Benchmark home price for June remains nearly flat

As of the end of June, there were approximately 180,000 properties listed for sale on the Canadian multiple listings service, reflecting a 26 per cent increase from a year earlier. Despite this rise, the current number of listings remains below the historical average of around 200,000 for this time of year. On a seasonally adjusted basis, the end-of-June supply number increased modestly by 0.5 per cent from the end of May, indicating a potential slowdown in the national inventory buildup.

CREA active listings June 2024

James Mabey, chair of CREA, highlighted the varied experiences for buyers across different regions in Canada.

Gillian Oxley, founder of Oxley Real Estate in Toronto said that the boost in supply in Toronto has created a shift in buyer behaviour.

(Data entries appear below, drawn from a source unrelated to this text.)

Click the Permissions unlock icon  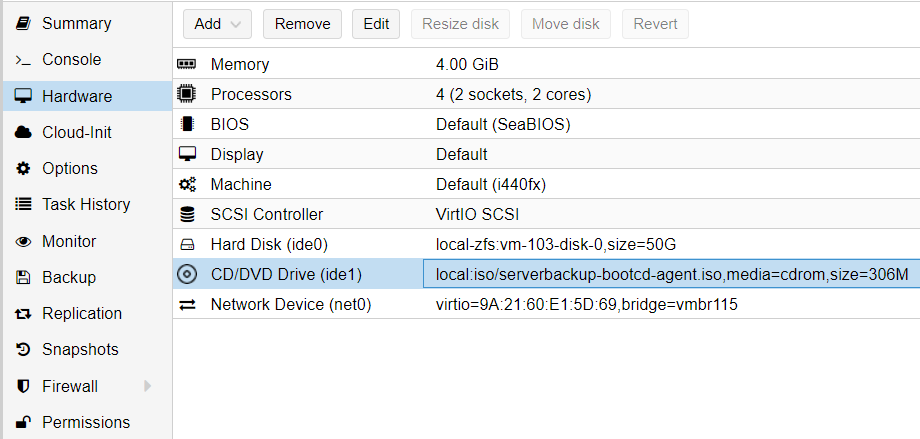pos(22,423)
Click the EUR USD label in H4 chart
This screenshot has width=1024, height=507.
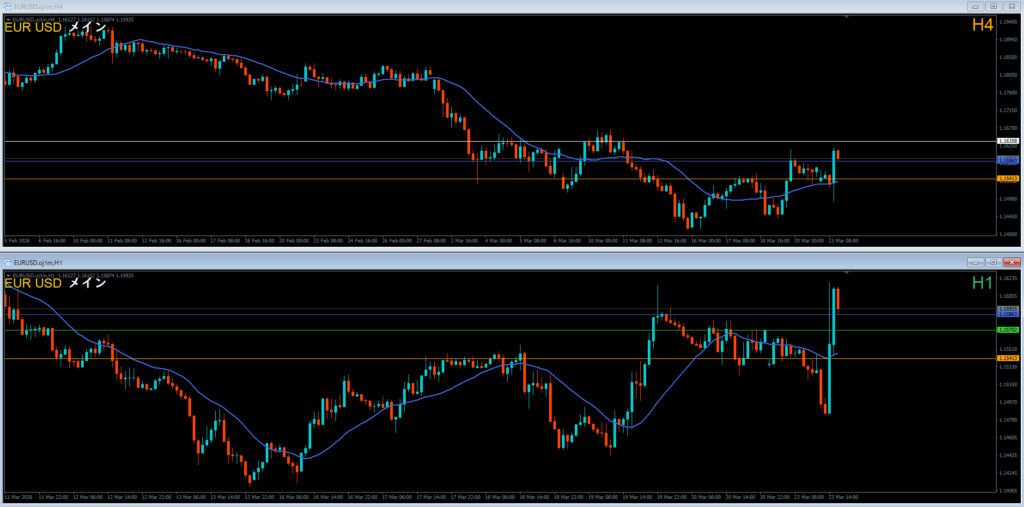pos(34,28)
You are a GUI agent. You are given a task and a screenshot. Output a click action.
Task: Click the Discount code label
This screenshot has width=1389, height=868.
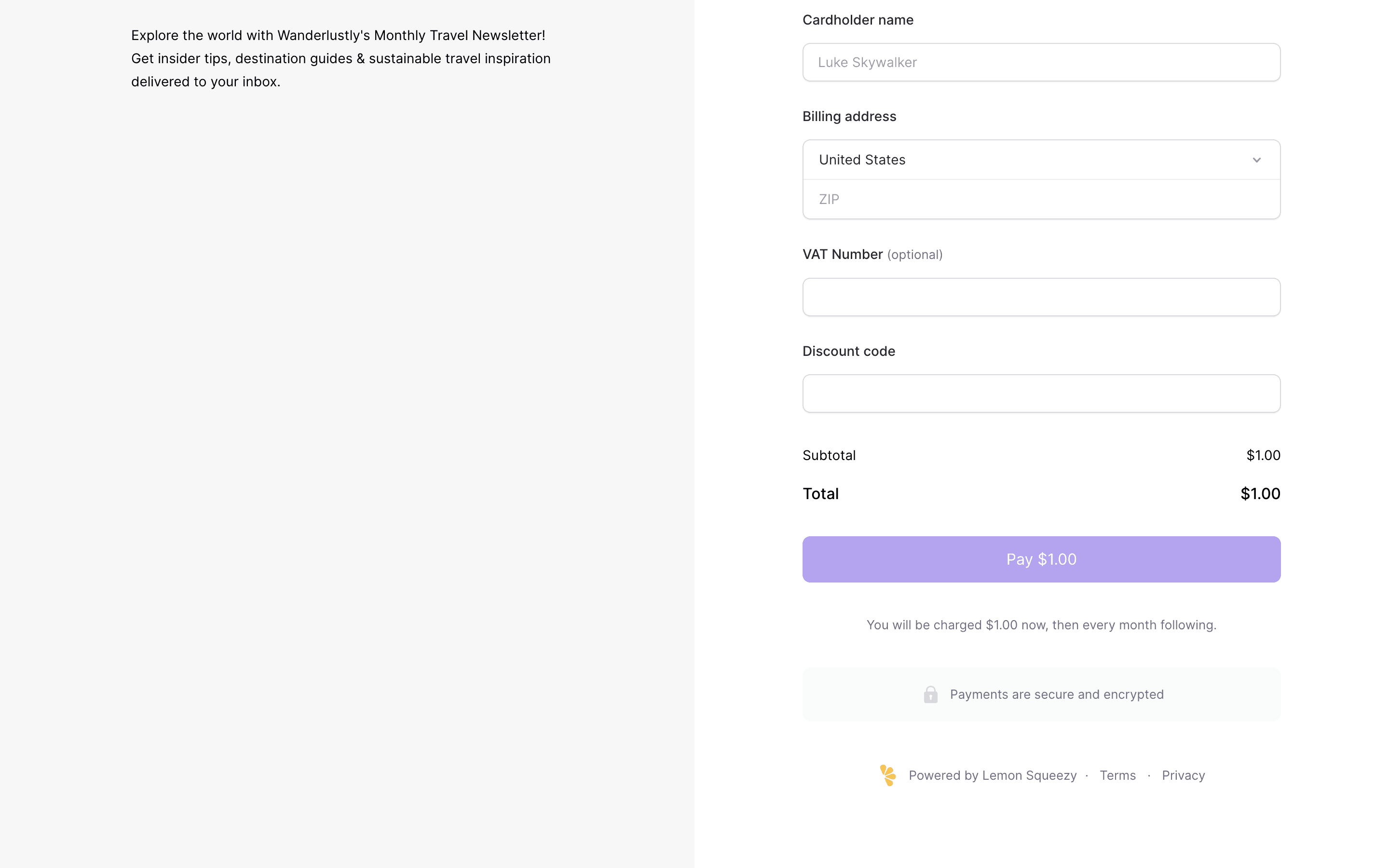point(848,352)
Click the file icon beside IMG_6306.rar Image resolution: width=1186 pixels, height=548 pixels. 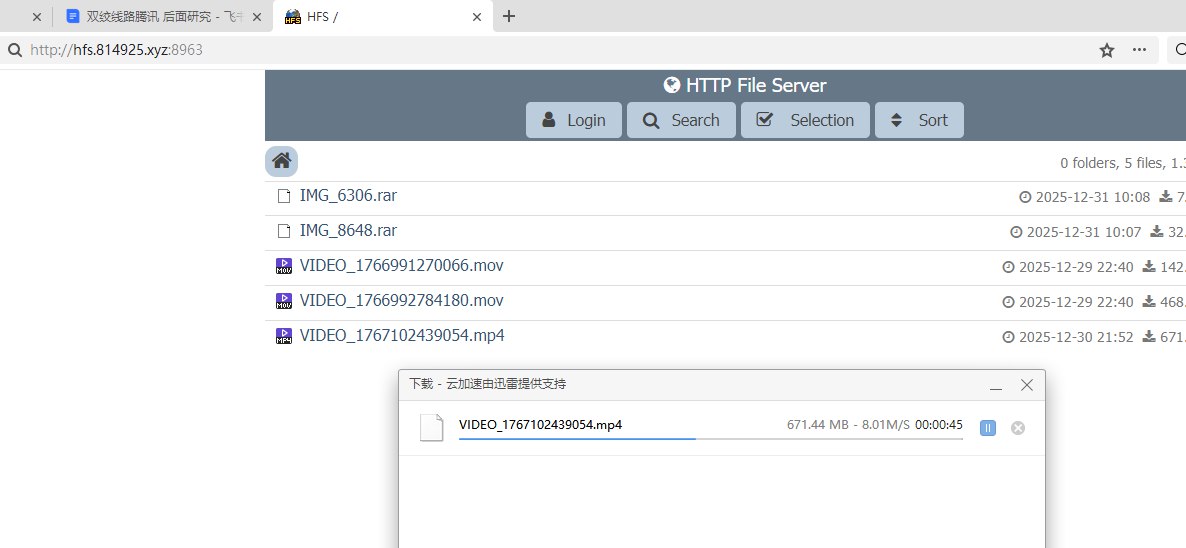click(284, 196)
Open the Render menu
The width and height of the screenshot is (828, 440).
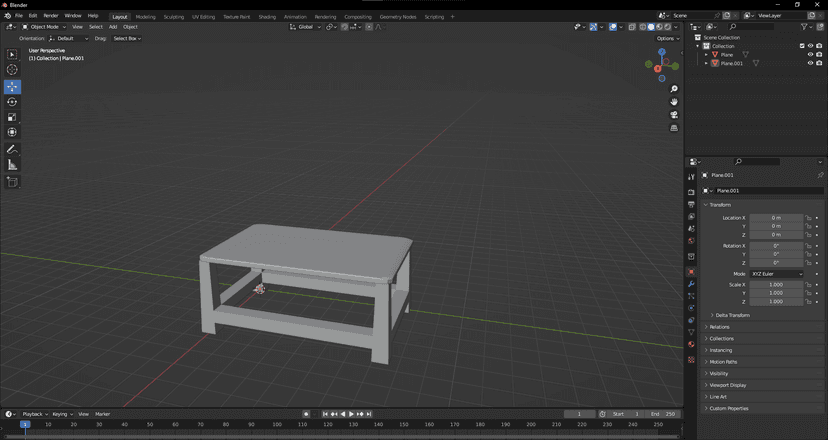tap(51, 16)
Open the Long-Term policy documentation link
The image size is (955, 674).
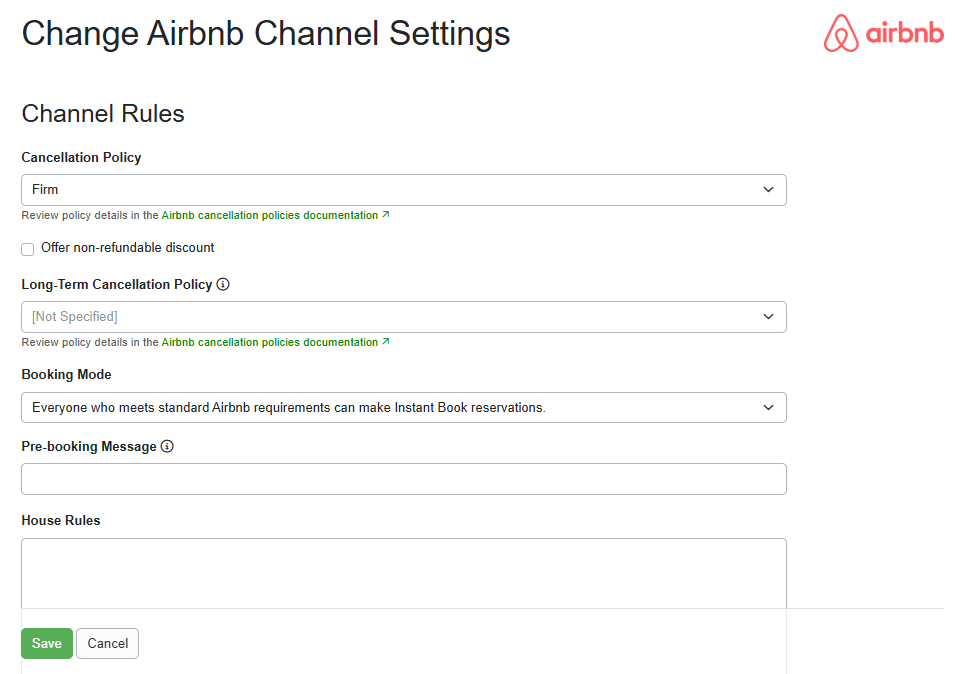(x=270, y=341)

“If you don’t have that pressure with multiple offers, maybe you’re going back to the house a second time. Maybe you’re going back a third time. Maybe you’re looking a little closer at how much storage space there is. There’s been a shift in the time consideration, which then makes buyers more thoughtful. There’s just a time consideration that buyers didn’t have in 2021. They did not have the luxury of time,” Oxley said.

On a national basis, there were 4.2 months of inventory at the end of June 2024, down from 4.3 months at the end of May. This marks the first month-over-month decline in inventory levels for 2024. The long-term average is about five months of inventory, suggesting that while there is more inventory than last year, it is still relatively tight by historical standards.

Overall sales increased by 3.7 per cent on a seasonally-adjusted basis in June, but remained 9.4 per cent lower than the previous year.

However, Oxley believes that the rate cut has infused the market with a long-missing sense of optimism.

“We’ve all been holding our breath, waiting, so even though it was just a quarter per cent, at least it was ‘okay, it’s starting,’” she said.

Sondhi anticipates further interest rate cuts later in the year, although he holds a more cautious outlook on affordability.

“Indeed, we think that markets will be stronger in the back half of the year, as the economy holds up and more meaningful interest rate relief is delivered. However, stretched affordability conditions will likely limit the degree of improvement.” Sondhi said.